Au début des années soixantes, après l'Affaire des "Missiles de Cuba" d'octobre 1962, où les deux blocs antagonistes ont frôlé une guerre nucléaire, on enregistre cependant le début d'une "Détente" et une volonté commune des deux superpuissances de réduire leur arsenal nucléaire. Le 5 août 1963, le mouvement est entamé avec la signature des Accords interdisant désormais les tests et essais nucléaires menés par les deux superpuissances. Suivent une série de rencontres au sommet, entre juin et octobre 1967, à Moscou, Londres et Washington, DC, aboutissant aux "Accords de l'Espace", ou Outer Space Treaty, qui interdit la militarisation de l'espace et la présence de bases de lancement de missiles sur la Lune, traité signé entre les Etats-Unis, le Royaume-Uni et l'Union Soviétique.

Dans la foulée, entre les 23 et 27 juin 1967, le Premier Secrétaire soviétique Alexei Kosygin et le Président américain Lyndon Johnson entament officiellement la "période de détente nucléaire", lors de la Conférence de Glasborough, dans le New Jersey. Même si concrètement les pourparlers n'aboutissent pas à de réels progrès, cette tendance devient irréversible.

Photo ci-dessous: rencontre au sommet entre Lyndon Johnson et Alexei Kosygin, 23-27 juin 1967, lors de la Conférence de Glasborough, dans le New Jersey.

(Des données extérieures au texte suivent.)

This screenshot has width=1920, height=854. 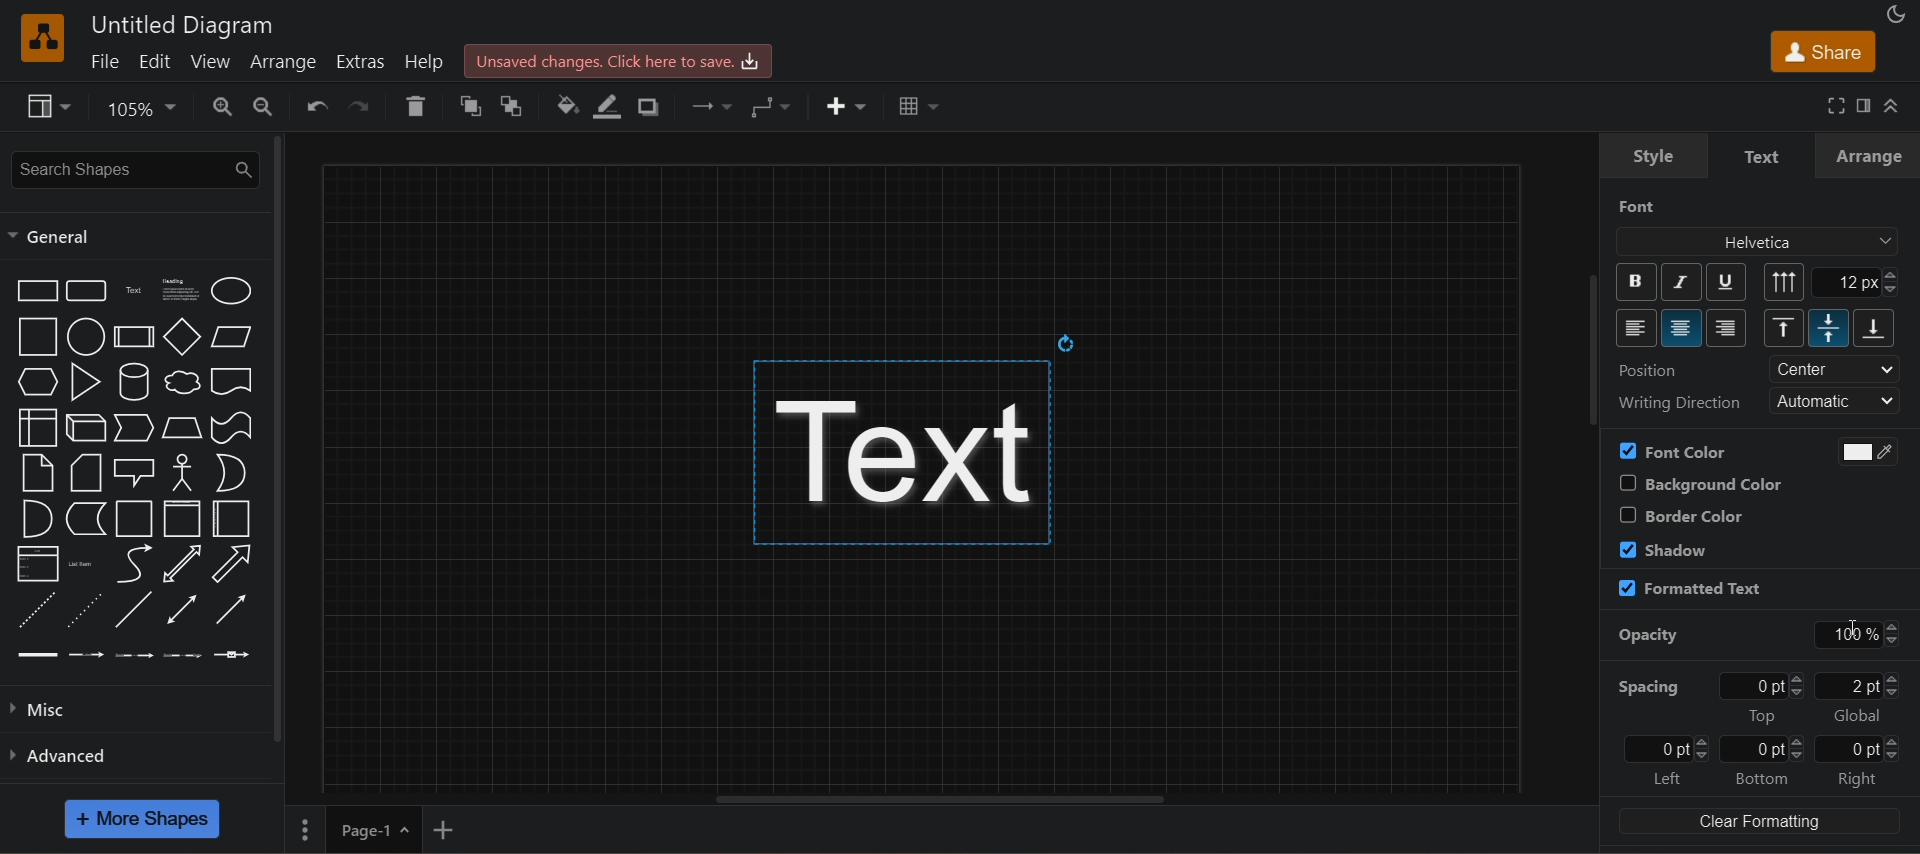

Le 1er juillet 1968, le "Traité de Non Prolifération Nucléaire", ou Nuclear Non-Proliferation Treaty (NPT ou NNPT), est signé à New York par les cinq puissances nucléaires d'alors que sont les Etats-Unis, le Royaume-Uni, l'Union Soviétique, la France et la Chine populaire. Ce traité est basé sur trois principes fondamentaux:
  1. Non prolifération des armes nucléaires.
  2. Désarmement.
  3. Utilisation civile et pacifique de l'énergie nucléaire.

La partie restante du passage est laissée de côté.